Copy each line below in which the string "agent" appears.

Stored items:
##########
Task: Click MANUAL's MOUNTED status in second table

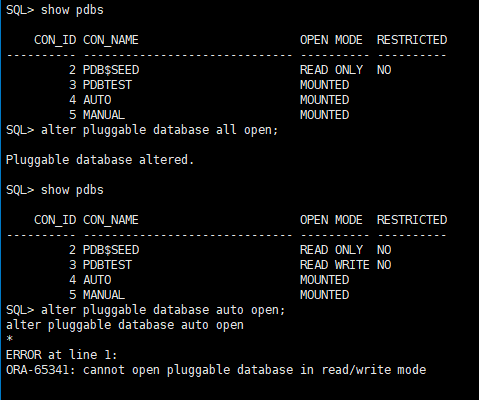Action: coord(325,295)

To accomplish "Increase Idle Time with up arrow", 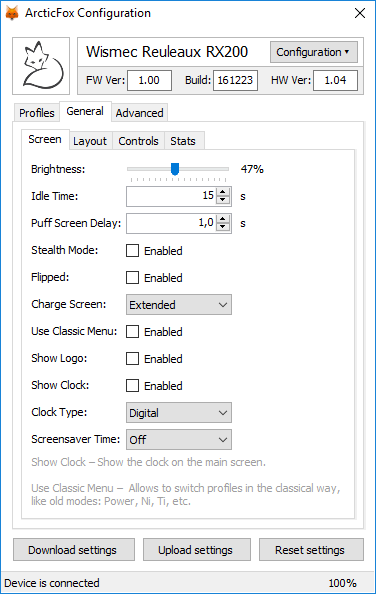I will 223,192.
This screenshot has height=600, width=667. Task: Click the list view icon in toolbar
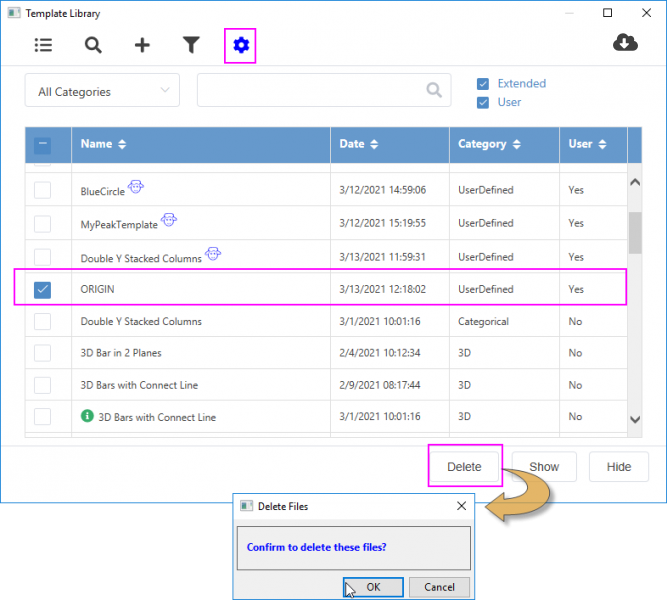43,45
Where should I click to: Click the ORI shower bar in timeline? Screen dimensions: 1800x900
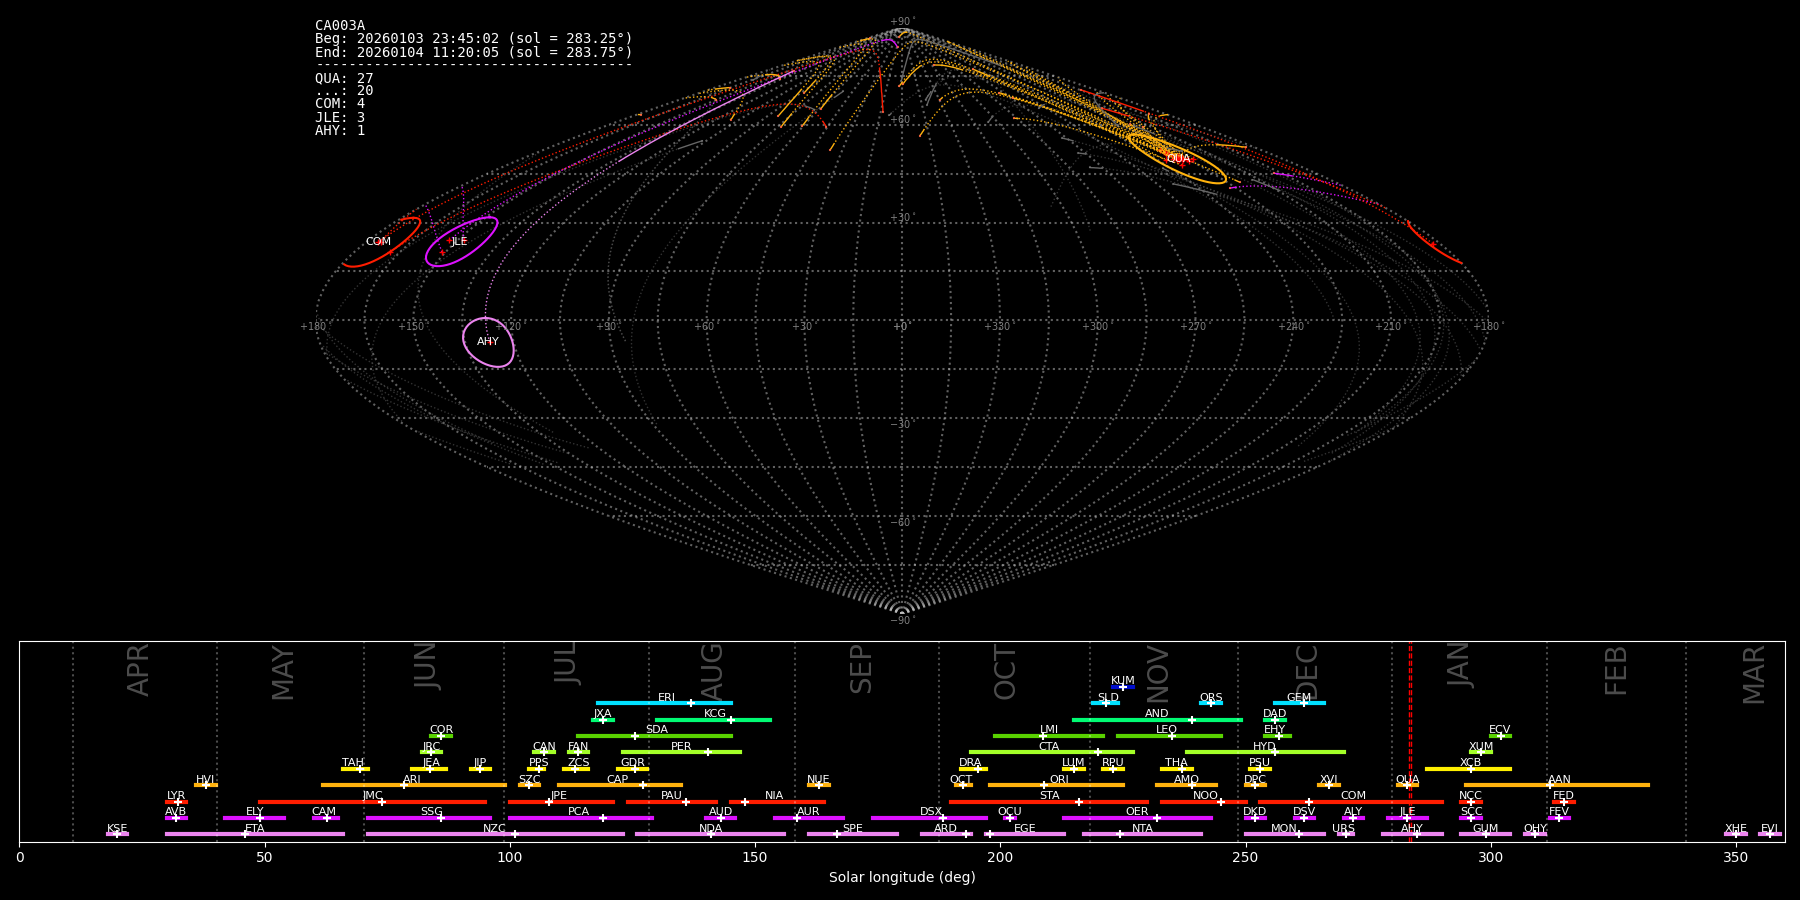pos(1056,785)
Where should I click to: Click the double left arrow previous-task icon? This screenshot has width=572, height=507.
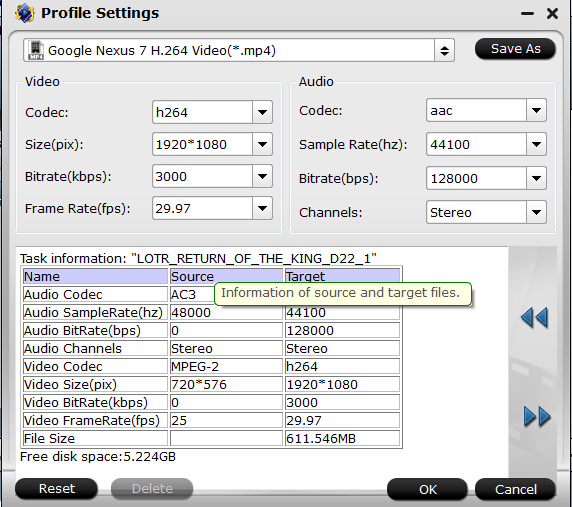pyautogui.click(x=534, y=318)
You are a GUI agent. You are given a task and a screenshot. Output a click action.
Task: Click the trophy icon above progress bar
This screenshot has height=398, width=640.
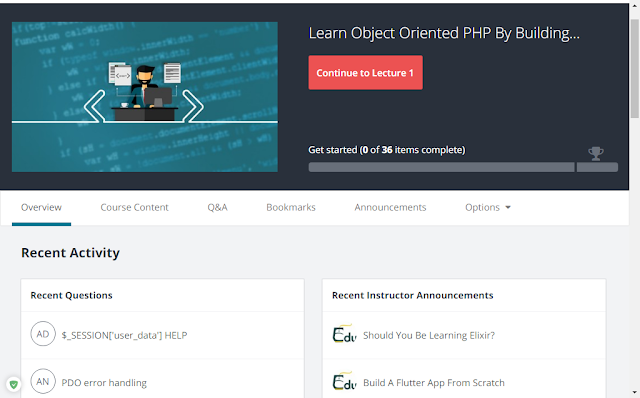pyautogui.click(x=596, y=153)
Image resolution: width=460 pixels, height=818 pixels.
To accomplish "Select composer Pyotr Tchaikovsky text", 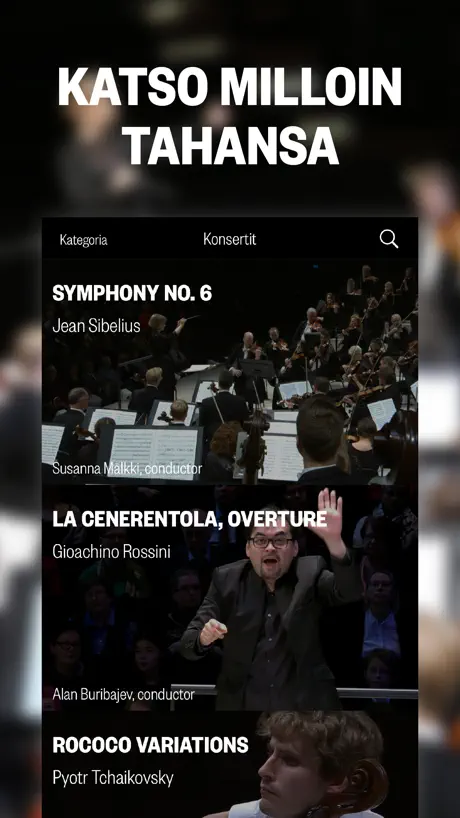I will coord(113,778).
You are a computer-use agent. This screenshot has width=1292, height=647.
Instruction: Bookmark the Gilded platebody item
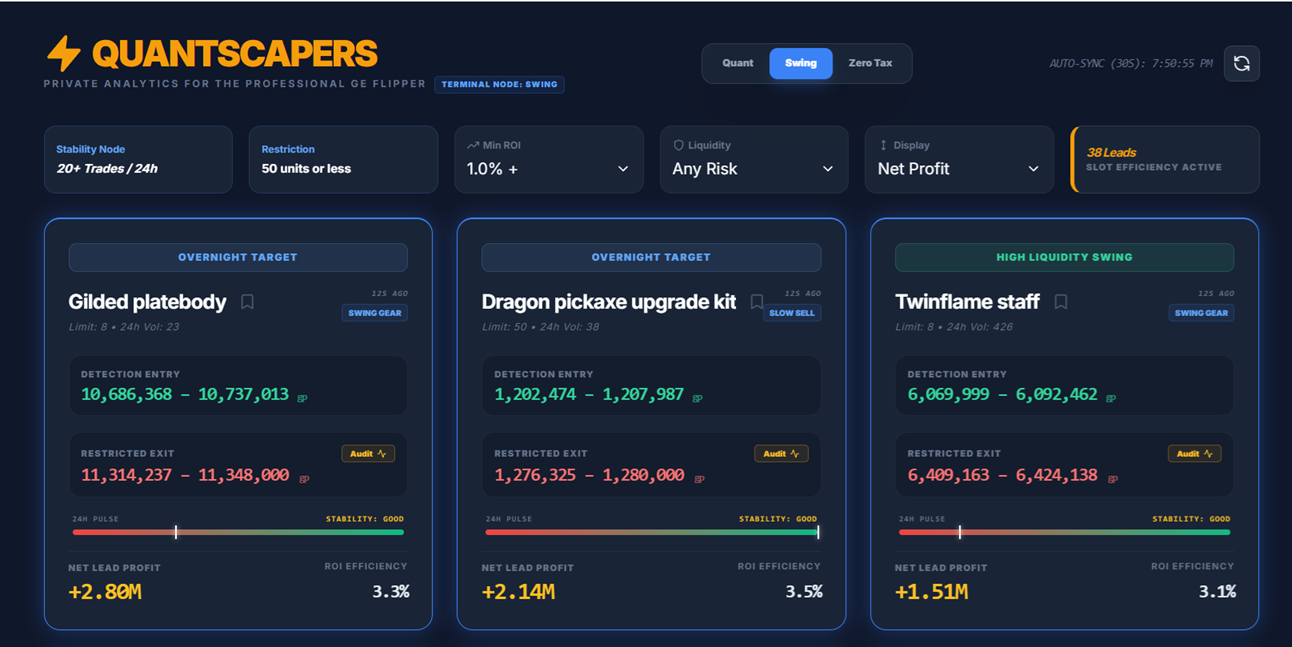click(x=247, y=302)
##########
(Answer area)
You are a GUI agent. You are given a task and a screenshot. Output a click action.
You are a computer-use agent. This screenshot has width=1292, height=647.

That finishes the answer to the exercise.